Still, any unvaccinated patient who tests positive for COVID-19 and displays mild symptoms should definitely take REGEN-COV if they can find it and can find a location capable of providing the IV-based treatment. So DeSantis’s declaration that’s he’s rolling out a mobile “strike team” and creating a pop-up treatment site in Jacksonville are good things. Except it is a mobile strike team. As in one. And that site in Jacksonville has just been joined by one in Orlando. NPR reports that DeSantis is “looking at” other sites, but it doesn’t seem to have happened yet.
If the mobile team is as effective as the fixed sites, then all three together have a capacity to treat about 900 patients a day. Or about 4% of the daily caseload Florida has seen over the last week. 96% of those testing positive in Florida cannot get the antibody treatment, no matter what Ron DeSantis says.
Vaccines are available to everyone in the state. So are masks. DeSantis is spending his time ignoring one and suppressing the other while playing up a treatment that can, at best, save a small percentage of those in his state who need to be hospitalized. As a result, more than half the ICU beds in Florida are now occupied by COVID-19 patients as the state hits new records for hospitalizations and occupancy. Across the state, just under 92% of all ICU beds are full. That leaves 570 ICU beds for the entire state of Florida — a number that could easily be overwhelmed if there’s not an immediate drop in cases.
On Monday, as it reported on the opening of that Orlando-based treatment center, the Orlando Sentinel reported that DeSantis was promoting the use of REGEN-COV and downplaying the effectiveness of the vaccines.
As for why he wasn’t holding vaccination events, DeSantis pointed to the many he held over the winter and into the spring, saying “no governor did more public events.” He has not held an event specifically promoting vaccines since May, however, the same day he announced a ban on businesses requiring so-called “vaccination passports.”
If all this seems nonsensical, writer Jennifer Cohn provides the simple answer—and it’s exactly the answer you might expect.
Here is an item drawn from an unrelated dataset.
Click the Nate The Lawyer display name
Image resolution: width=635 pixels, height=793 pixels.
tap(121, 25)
The largest donor to DeSantis in 2020 was a man named Ken Griffin. Griffin is the founder and CEO of investment firm Citadel. And, as Yahoo Finance reported in June about Regeneron Pharmaceuticals:
The second largest stake is held by Citadel Investment Group, managed by Ken Griffin, which holds a $171.2 million call position
For months, it has seemed like Ron DeSantis wasn’t just failing to block COVID-19, he was openly promoting its spread. DeSantis has been objectively pro-virus from downplaying vaccines, banning masks, forcing schools to conduct in-person classes, and opening businesses even when it violated the guidelines published by his own Department of Health.
What could make sense of that? A top donor whose business is actively helped by getting more people sick.
* To be fair, DeSantis has at least admitted there is a climate crisis, has allowed rising sea levels to be considered when planning infrastructure, and hasn’t banned state officials from even discussing the idea, unlike poor man’s Voldemort, Rick Scott.